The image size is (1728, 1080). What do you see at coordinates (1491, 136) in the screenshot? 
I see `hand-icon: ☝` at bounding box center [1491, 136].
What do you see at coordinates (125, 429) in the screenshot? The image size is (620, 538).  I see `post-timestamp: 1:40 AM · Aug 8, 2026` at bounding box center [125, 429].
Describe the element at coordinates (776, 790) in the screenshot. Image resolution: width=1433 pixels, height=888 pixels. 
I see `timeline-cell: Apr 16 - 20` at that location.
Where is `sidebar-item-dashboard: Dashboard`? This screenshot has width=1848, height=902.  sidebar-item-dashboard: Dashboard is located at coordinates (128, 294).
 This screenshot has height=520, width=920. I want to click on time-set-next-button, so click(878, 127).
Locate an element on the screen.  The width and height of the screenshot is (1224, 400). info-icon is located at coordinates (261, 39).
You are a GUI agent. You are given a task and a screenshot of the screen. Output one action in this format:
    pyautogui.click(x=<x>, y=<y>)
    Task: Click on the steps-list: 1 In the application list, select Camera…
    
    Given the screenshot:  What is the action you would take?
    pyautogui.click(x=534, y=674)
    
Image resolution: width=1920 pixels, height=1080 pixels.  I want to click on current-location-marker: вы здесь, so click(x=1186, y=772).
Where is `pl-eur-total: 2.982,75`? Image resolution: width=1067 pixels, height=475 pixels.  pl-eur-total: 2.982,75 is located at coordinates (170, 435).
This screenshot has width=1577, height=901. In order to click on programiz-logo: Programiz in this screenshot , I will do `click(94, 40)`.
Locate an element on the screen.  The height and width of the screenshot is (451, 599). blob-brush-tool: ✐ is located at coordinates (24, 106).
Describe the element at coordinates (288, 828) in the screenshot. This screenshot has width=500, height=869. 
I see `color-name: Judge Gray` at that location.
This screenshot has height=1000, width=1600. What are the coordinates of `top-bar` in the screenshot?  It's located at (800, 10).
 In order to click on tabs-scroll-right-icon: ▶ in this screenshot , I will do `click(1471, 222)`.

__Aim of the task__
Copy out the listing above, substituting "Display resolution" for each occurrence of "Image resolution" and leaving everything else unchanged.

__Task response__
The image size is (1728, 1080). What do you see at coordinates (1491, 136) in the screenshot? 
I see `hand-icon: ☝` at bounding box center [1491, 136].
What do you see at coordinates (125, 429) in the screenshot? The image size is (620, 538).  I see `post-timestamp: 1:40 AM · Aug 8, 2026` at bounding box center [125, 429].
Describe the element at coordinates (776, 790) in the screenshot. Display resolution: width=1433 pixels, height=888 pixels. 
I see `timeline-cell: Apr 16 - 20` at that location.
Where is `sidebar-item-dashboard: Dashboard`? This screenshot has width=1848, height=902.  sidebar-item-dashboard: Dashboard is located at coordinates (128, 294).
 This screenshot has height=520, width=920. I want to click on time-set-next-button, so click(878, 127).
Locate an element on the screen.  The width and height of the screenshot is (1224, 400). info-icon is located at coordinates (261, 39).
You are a GUI agent. You are given a task and a screenshot of the screen. Output one action in this format:
    pyautogui.click(x=<x>, y=<y>)
    Task: Click on the steps-list: 1 In the application list, select Camera…
    
    Given the screenshot:  What is the action you would take?
    pyautogui.click(x=534, y=674)
    
Display resolution: width=1920 pixels, height=1080 pixels.  I want to click on current-location-marker: вы здесь, so click(x=1186, y=772).
Where is `pl-eur-total: 2.982,75`? Display resolution: width=1067 pixels, height=475 pixels.  pl-eur-total: 2.982,75 is located at coordinates (170, 435).
This screenshot has width=1577, height=901. In order to click on programiz-logo: Programiz in this screenshot , I will do `click(94, 40)`.
Locate an element on the screen.  The height and width of the screenshot is (451, 599). blob-brush-tool: ✐ is located at coordinates (24, 106).
Describe the element at coordinates (288, 828) in the screenshot. This screenshot has width=500, height=869. 
I see `color-name: Judge Gray` at that location.
This screenshot has height=1000, width=1600. What are the coordinates of `top-bar` in the screenshot?  It's located at (800, 10).
 In order to click on tabs-scroll-right-icon: ▶ in this screenshot , I will do `click(1471, 222)`.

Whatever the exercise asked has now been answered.